Squamous cell carcinomas have a faster growth rate and a greater potential to spread. Both of these types of cancer are found mainly in patients with a history of sun exposure. Melanoma can spread rapidly in the eye area and can prove lethal if not treated promptly. Melanomas have been linked to a history of intense, intermittent sun exposure and sunburns.

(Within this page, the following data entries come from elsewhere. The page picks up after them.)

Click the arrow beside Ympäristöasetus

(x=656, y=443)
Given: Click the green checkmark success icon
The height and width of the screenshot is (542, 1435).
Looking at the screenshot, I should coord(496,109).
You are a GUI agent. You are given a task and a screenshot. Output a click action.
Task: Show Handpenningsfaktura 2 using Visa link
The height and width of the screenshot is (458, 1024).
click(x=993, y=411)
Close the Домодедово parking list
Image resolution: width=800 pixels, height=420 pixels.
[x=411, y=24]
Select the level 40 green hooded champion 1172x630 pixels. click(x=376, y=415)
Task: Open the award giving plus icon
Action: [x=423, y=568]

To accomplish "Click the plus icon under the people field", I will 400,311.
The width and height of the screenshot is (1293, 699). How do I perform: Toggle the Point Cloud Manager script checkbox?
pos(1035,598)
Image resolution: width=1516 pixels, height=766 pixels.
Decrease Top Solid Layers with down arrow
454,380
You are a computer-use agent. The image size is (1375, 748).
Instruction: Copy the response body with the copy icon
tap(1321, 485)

When diagnosed and treated early, eyelid cancers usually respond well to surgery and follow-up care, with the eye and eyelid largely retaining normal function. With reconstruction, they generally remain cosmetically attractive. But left untreated, they are extremely dangerous and may even ultimately penetrate the brain. Watch for these early warning signs:
- a lump or bump that frequently bleeds or does not disappear
- persistent red eye or inflammation of the eyelids that does not respond to medication
- newly acquired flat or elevated pigmented lesions that have irregular borders and growth
- unexplained loss of eyelashes
If you have any of these warning signals, consult a skin cancer specialist or ophthalmologist, even if you feel no discomfort.